**** PROVIDED MATERIAL

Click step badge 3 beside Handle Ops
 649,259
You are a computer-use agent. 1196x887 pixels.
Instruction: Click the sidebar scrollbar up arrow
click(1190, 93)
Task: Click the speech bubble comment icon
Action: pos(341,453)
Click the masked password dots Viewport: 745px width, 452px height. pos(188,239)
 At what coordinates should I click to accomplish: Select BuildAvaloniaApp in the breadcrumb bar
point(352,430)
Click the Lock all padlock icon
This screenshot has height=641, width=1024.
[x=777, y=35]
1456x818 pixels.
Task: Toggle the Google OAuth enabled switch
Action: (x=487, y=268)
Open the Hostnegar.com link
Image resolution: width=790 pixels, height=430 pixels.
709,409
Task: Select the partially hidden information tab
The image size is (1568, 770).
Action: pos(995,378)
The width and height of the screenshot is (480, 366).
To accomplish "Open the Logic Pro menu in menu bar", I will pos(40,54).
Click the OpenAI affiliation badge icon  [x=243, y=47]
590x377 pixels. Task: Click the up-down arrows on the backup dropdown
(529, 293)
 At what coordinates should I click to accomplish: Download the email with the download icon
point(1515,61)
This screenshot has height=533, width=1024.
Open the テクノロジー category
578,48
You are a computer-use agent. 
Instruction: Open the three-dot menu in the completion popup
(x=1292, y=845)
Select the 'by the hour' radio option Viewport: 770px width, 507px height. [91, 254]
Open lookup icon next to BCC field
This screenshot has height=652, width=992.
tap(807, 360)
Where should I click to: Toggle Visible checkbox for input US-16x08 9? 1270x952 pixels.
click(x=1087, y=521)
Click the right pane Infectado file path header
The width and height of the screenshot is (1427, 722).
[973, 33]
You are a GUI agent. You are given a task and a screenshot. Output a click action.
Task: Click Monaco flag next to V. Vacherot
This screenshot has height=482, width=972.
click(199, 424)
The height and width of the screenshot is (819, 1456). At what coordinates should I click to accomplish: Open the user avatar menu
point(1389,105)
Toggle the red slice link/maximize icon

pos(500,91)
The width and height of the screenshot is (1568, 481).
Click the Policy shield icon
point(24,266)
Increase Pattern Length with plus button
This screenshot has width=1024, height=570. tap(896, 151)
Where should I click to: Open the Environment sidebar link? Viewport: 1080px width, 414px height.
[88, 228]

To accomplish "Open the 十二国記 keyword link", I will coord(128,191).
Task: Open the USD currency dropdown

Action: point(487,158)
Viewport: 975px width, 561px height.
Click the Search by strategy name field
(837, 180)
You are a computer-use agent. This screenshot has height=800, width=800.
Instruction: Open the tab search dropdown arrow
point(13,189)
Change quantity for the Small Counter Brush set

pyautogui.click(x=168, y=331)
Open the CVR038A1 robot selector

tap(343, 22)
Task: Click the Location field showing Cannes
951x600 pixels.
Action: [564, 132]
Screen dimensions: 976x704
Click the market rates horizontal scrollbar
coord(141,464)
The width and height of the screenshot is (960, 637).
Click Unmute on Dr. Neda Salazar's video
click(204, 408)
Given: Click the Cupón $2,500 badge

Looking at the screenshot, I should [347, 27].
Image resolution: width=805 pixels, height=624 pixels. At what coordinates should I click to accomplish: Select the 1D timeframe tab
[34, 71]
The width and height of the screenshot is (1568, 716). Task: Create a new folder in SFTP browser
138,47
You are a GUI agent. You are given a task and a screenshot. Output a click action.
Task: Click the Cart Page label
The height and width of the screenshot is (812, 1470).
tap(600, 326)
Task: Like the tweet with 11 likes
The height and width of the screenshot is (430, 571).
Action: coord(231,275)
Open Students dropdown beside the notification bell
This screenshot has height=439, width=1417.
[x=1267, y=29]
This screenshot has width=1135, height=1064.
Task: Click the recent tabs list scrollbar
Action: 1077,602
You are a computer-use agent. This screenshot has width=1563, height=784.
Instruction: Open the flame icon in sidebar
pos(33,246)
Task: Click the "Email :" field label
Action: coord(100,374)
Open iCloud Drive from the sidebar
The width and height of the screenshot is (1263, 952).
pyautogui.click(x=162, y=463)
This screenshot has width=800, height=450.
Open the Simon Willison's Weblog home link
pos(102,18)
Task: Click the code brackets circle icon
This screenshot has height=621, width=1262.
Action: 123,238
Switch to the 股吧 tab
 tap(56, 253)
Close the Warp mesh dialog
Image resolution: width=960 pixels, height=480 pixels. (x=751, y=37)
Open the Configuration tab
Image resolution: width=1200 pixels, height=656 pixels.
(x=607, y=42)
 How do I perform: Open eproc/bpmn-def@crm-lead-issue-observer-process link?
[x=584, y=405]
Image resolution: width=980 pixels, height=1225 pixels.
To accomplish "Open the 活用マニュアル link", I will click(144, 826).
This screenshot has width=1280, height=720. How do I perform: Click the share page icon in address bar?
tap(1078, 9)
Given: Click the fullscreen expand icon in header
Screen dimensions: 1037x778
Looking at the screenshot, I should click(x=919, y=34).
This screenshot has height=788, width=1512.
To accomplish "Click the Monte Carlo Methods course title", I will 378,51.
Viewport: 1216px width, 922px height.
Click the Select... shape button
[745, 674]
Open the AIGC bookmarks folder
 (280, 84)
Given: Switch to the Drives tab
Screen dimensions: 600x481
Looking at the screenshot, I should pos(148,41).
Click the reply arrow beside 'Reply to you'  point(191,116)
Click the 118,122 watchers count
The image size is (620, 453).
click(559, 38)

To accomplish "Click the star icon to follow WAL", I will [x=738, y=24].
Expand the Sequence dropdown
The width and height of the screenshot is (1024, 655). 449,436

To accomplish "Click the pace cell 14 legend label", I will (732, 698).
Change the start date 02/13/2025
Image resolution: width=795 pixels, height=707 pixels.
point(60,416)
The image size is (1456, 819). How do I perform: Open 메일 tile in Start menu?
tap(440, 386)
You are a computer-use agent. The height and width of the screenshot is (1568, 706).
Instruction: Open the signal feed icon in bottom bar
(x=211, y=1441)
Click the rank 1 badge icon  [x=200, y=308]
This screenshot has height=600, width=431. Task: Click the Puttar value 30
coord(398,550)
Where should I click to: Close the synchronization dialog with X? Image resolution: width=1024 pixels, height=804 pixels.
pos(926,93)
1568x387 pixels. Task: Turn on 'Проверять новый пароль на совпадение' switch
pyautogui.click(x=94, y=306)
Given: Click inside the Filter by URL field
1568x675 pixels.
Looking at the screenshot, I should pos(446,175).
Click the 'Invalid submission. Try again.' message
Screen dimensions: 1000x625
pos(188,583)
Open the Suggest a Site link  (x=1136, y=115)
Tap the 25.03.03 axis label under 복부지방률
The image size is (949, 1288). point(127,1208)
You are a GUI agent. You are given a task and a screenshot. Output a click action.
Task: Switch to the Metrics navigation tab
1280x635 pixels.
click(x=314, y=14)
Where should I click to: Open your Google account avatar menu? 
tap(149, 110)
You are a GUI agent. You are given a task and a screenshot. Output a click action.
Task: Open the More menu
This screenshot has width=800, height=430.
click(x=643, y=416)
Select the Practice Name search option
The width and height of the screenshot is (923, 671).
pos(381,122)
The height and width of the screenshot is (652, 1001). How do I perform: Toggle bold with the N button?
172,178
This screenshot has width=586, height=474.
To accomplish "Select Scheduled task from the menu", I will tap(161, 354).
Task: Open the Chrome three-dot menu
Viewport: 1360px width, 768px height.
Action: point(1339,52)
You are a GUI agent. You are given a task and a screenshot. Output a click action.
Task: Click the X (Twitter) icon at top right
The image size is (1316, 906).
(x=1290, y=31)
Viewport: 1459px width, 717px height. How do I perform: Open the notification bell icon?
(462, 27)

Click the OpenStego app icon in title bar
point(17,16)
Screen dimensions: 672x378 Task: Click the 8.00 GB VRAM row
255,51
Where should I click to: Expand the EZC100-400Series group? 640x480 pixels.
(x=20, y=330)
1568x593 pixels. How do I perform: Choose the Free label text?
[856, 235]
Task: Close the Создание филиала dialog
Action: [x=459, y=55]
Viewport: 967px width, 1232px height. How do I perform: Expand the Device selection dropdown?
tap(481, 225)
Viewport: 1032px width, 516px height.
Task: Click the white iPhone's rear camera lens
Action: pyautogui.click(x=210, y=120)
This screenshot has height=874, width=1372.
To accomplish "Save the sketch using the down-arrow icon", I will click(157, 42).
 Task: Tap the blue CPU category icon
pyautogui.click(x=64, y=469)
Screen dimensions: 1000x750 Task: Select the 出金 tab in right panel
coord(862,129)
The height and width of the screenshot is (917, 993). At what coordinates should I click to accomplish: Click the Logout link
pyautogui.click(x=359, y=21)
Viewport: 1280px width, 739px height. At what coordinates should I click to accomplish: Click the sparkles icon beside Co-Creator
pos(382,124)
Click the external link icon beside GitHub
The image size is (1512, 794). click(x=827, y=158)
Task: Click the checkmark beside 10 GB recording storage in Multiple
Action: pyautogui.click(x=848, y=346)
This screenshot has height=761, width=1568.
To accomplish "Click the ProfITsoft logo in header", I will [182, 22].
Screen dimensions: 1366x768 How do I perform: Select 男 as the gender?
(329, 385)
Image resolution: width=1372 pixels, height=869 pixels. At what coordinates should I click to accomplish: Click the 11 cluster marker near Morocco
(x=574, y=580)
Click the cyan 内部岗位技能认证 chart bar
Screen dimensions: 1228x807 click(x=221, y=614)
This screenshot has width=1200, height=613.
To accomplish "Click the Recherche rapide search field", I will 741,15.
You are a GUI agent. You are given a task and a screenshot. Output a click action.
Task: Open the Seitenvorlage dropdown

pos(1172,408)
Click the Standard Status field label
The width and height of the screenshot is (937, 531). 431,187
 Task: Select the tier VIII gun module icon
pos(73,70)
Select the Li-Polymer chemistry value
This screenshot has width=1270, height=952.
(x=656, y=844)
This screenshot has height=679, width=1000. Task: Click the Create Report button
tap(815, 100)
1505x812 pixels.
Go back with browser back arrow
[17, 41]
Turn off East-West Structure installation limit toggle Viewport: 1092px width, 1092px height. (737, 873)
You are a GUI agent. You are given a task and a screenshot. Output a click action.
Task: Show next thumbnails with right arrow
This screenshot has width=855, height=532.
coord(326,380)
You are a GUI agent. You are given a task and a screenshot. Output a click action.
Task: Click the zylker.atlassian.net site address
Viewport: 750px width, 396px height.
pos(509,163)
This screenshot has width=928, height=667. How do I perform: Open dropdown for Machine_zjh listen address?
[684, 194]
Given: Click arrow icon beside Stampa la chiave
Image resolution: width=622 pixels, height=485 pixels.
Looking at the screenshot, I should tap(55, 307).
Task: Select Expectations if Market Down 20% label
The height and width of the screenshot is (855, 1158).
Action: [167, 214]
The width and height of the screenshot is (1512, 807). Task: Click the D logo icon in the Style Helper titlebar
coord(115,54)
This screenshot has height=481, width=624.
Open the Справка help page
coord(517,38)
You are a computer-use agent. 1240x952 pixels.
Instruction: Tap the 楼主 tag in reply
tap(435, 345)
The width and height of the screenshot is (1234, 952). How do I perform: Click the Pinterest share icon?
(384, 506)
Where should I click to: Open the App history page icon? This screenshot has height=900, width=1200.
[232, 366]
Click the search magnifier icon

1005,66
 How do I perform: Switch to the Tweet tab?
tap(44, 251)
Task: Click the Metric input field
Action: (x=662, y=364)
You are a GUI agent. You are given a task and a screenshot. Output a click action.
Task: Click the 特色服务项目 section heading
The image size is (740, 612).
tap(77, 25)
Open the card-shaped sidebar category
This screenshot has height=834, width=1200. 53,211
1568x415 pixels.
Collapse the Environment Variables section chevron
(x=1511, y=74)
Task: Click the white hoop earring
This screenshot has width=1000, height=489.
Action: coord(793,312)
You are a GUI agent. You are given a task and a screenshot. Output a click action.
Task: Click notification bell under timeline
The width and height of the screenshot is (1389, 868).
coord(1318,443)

********

* **REQUIRED WORK**
What is needed is each line of the entries that contains the word "computer".

* **EXERCISE RESPONSE**
You are a computer-use agent. 1196x887 pixels.
You are a computer-use agent. 
You are a computer-use agent. This screenshot has height=800, width=800.
You are a computer-use agent. This screenshot has width=1563, height=784.
You are a computer-use agent. The height and width of the screenshot is (1568, 706).
You are a computer-use agent. 1240x952 pixels.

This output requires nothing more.